MultiVectorRetriever

Open in ColabOpen in GitHub

Overview

MultiVectorRetriever enables efficient querying of documents in various contexts. It allows documents to be stored and managed with multiple vectors, significantly enhancing the accuracy and efficiency of information retrieval.

Table of Contents

References


Environment Setup

Set up the environment. You may refer to Environment Setup for more details.

[Note]

  • langchain-opentutorial is a package that provides a set of easy-to-use environment setup, useful functions and utilities for tutorials.

  • You can checkout the langchain-opentutorial for more details.

Alternatively, environment variables can also be set using a .env file.

[Note]

  • This is not necessary if you've already set the environment variables in the previous step.

Methods to Create Multiple Vectors per Document

There are several approaches to creating multiple vectors for a given document. Some of them include:

  1. Creating Smaller Chunks: Split the document into smaller chunks and embed them. This method enables a more granular focus on specific parts of the document. It can be implemented using the ParentDocumentRetriever, making it easier to explore detailed information.

  2. Storing Summary Embeddings: Create a summary for each document and embed it along with the original document. Summary embeddings are particularly useful for quickly grasping the core content of a document. By focusing only on the summary instead of analyzing the entire document, efficiency can be significantly improved.

  3. Utilizing Hypothetical Questions: Create relevant hypothetical questions for each document and embed them along with the original document. This approach is helpful when deeper exploration of specific topics or content is needed. Hypothetical questions enable a broader perspective on the document's content, facilitating a more comprehensive understanding.

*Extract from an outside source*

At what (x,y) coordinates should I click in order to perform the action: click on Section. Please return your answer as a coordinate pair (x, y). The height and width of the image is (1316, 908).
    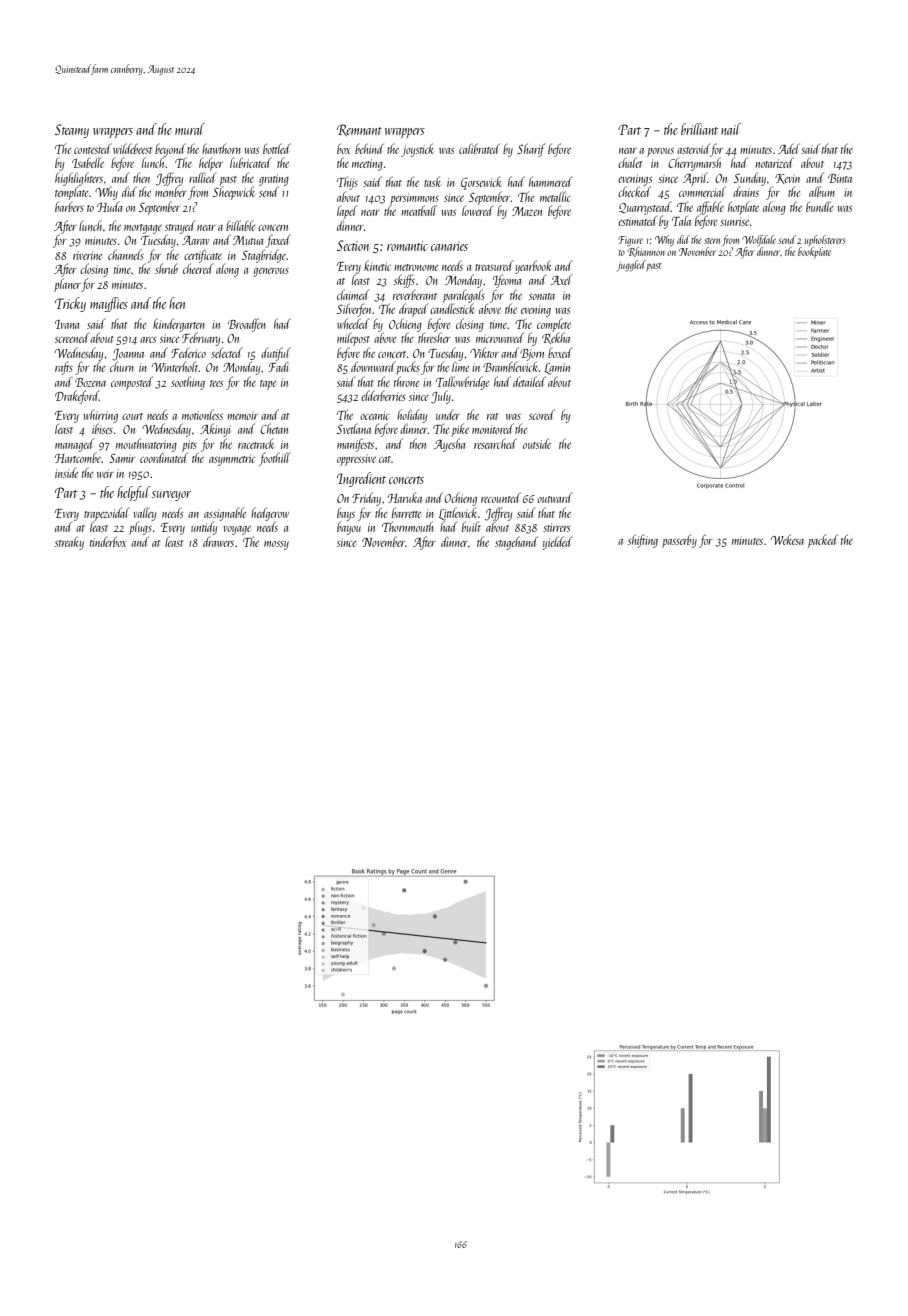
    Looking at the image, I should click on (353, 245).
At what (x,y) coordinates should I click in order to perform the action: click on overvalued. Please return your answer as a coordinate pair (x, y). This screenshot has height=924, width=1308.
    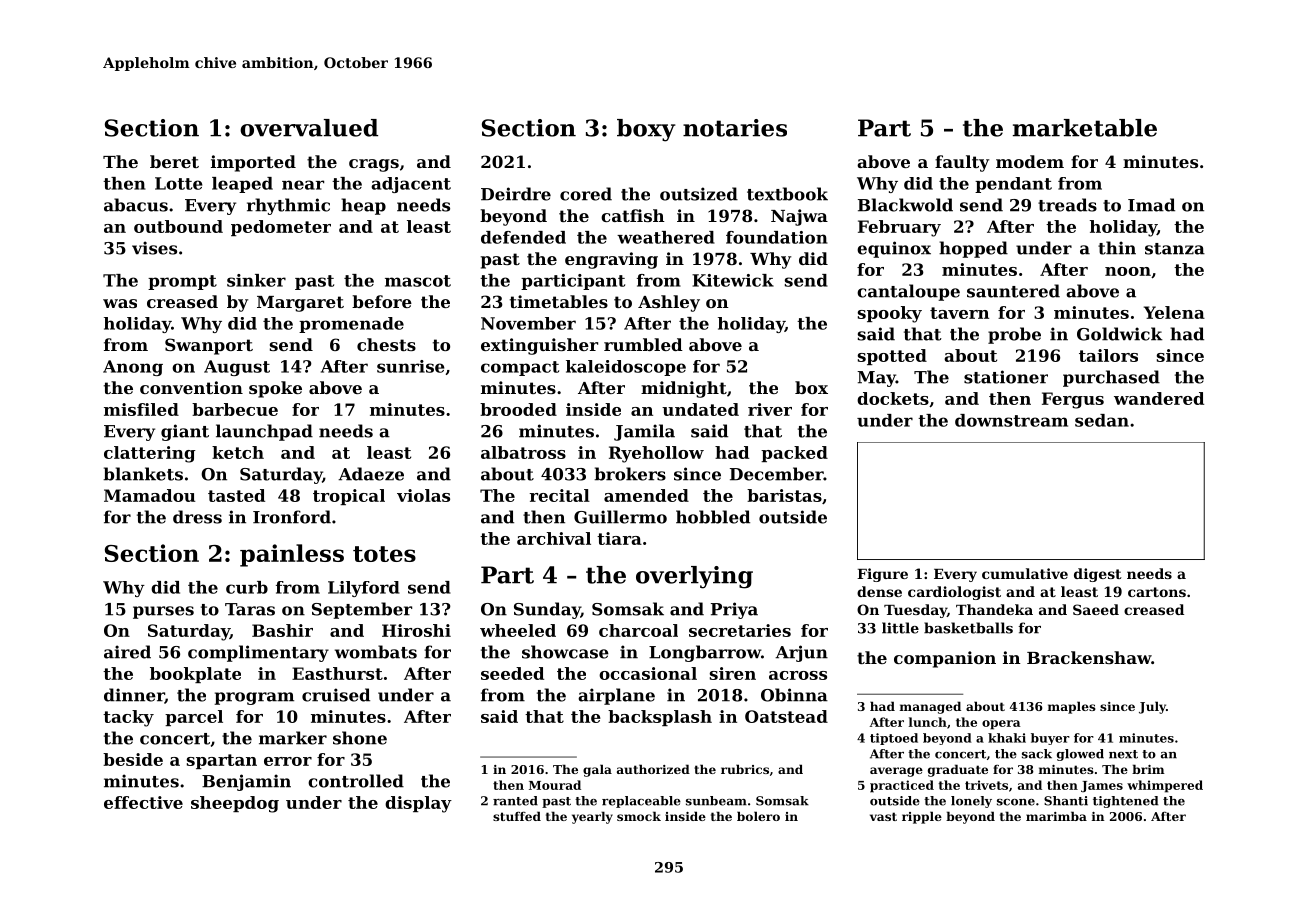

  4. Manual Addition: Users can manually add specific questions or queries that should be considered during document retrieval. This method provides users with more control over the search process, allowing for customized searches tailored to their specific needs.

Let's first preprocess the document data by loading data from a text file, and splitting the loaded documents into specified sizes.

The split documents can later be used for tasks such as vectorization and retrieval.

The original documents loaded from the data are stored in the docs variable.

Creating Smaller Chunks

When searching through large volumes of information, embedding data into smaller chunks can be highly beneficial.

With MultiVectorRetriever, documents can be stored and managed as multiple vectors.

  • The original documents are stored in the docstore.

  • The embedded documents are stored in the vectorstore.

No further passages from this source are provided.